TCS Daily

Do We Own Our Ailments?

By Arnold Kling - April 12, 2005 12:00 AM

Ask an economist what is the best type of health insurance, and he or she is likely to respond "catastrophic coverage." Our assumption is that rational consumers should be motivated by risk aversion and low cost. Risk aversion means that they should be concerned about mitigating the impact of severe, expensive illnesses. The low-cost way to do this is with catastrophic health coverage. The most familiar form of catastrophic coverage is health insurance with a high deductible.

Insulation vs. Insurance


In practice, we observe very little catastrophic coverage. Instead, the most widespread form of health care coverage is what I would call insulation, because consumers are insulated from having to pay for health care goods and services, even if they are not for major, expensive illnesses. In the United States, most private health "insurance" provides insulation. Government programs here and elsewhere tend to be much closer to the insulation model than to the catastrophic insurance model.


Why is insulation the predominant model of health care coverage, when economists would predict that catastrophic insurance would best suit consumers' needs? A number of economic explanations have been offered, none of them really satisfying.


One story is that there is a "market failure," allegedly because insurance companies need to screen out high-risk consumers from catastrophic insurance plans. However, this does not explain low consumer demand for catastrophic coverage. Many consumers who could afford catastrophic coverage nonetheless choose to go uninsured. Moreover, if what consumers really wanted were inexpensive catastrophic coverage, and the market failed to provide it, one would think that there would be some incentive for politicians to make catastrophic insurance available from the government. Instead, the insulation model dominates the catastrophic model even more strongly in the political market than in the private sector.

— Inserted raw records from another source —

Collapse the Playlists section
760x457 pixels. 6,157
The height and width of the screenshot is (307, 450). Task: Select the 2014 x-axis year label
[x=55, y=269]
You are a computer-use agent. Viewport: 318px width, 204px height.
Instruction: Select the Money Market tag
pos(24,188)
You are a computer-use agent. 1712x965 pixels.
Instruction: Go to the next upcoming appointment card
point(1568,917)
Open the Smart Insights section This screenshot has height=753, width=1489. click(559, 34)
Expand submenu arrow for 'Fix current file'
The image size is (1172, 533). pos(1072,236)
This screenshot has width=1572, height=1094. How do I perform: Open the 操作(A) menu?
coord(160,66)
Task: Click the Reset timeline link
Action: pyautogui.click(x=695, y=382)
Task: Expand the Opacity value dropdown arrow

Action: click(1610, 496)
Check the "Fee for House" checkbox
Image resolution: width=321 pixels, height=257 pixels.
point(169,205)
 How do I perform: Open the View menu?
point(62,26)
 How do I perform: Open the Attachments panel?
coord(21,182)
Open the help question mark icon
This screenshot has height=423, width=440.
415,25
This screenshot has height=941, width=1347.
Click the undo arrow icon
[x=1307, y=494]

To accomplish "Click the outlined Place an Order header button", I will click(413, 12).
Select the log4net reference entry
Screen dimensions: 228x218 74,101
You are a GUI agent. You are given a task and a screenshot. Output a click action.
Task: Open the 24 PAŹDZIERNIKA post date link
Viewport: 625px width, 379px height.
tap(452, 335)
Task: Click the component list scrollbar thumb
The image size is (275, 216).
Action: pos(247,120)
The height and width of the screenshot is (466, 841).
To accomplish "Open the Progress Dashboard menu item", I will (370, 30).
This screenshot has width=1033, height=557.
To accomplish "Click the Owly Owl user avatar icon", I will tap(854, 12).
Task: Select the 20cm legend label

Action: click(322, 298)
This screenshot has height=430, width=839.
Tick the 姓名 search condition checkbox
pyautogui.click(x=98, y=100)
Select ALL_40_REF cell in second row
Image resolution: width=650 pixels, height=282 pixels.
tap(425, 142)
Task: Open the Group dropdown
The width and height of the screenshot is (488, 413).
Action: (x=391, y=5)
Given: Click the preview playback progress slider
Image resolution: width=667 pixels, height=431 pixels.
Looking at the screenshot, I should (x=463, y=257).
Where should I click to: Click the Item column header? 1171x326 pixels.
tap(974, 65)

The other story is that government incentives distort the health insurance market. In particular, the tax subsidy for employer-provided coverage can be worth more to a firm that provides insulation than one that merely provides catastrophic insurance. However, in many instances where the tax subsidy is not the determining factor, consumers choose insulation rather than catastrophic coverage. Moreover, if the government is subsidizing something that consumers do not really want, one would think that the subsidy would lack mass appeal.


A Non-Economic Model


In the remainder of this essay, I will step out of my area of presumed competence in economics. That is because I think that a non-economic rationale is required to explain the strong preference that people have for insulation rather than catastrophic insurance.


My hypothesis for why people want insulation from having to pay for health care services is psychological. I believe that people tend to "disown" their ailments. It is not that we deny that we need care (although denial is something that happens as well). It is that we deny that we should need care. Our basic stance is, "I really shouldn't have to undergo treatment X. It's not fair." That style of thinking is what I mean by disownership.


For example, suppose an elderly woman takes a fall and breaks her hip. My prediction is that she will disown her frailty, either by describing her fall as due to her remarkable stupidity or to someone else's terrible carelessness, such as a badly-designed curb. If she were to take ownership of her condition, she might instead acknowledge that she is unsteady and should be walking with a cane.


When you are advised by your doctor to go on a diet, your instinct is to disown the diet. Even though you go on the diet, you feel that you should not have to diet, and you think that it is unfair that you are dieting.


The same emotional reaction ("I shouldn't have to...It's not fair") applies to quitting smoking, giving up a sport for health or safety reasons, getting a routine mammogram or colonoscopy, or just going to the doctor for a regular checkup. We prefer to think of ourselves as healthy and indestructible, and we disown our ailments and frailties.


It is my hypothesis that our squeamishness about paying for health care services reflects this disownership. Who wants to pay for treatment when deep down you believe that it is wrong for you to need it? Yes, you know that you need the treatment, but you disown this need because it seems so unfair. Having a third party pay for the treatment appeals to this desire to disown one's frailty.


The disownership hypothesis helps to explain the emotional appeal of Medicare. For the elderly, the betrayal of one's body is a particularly salient issue, and disownership is a common response. I know several wealthy seniors who will say, quite ludicrously, that they could not do without Medicare. Financially, their claim is preposterous. Emotionally, however, it clearly has validity.


In economic jargon, people get utility out of insulation that goes over and above its economic value. Insulation makes it easier for people to disown their ailments, because having a third party pay for health care helps reinforce the notion that it is unfair that you need treatment in the first place.


Policy Implications


The theory that people get satisfaction from insulation that is over and above its true economic value is troubling for those of us with an interest in health care reform. In order to have a health care finance system that is affordable without strict rationing, then we have to replace the insulation model with the insurance model. This means that more people will have to get over what I call their Mental Illness. If the disownership hypothesis is correct, then the attempt to wean the public off of insulation and toward catastrophic coverage may be more challenging than I had realized. We will have to understand and overcome our desire for disownership of our physical imperfections.


Arnold Kling is the author of Learning Economics.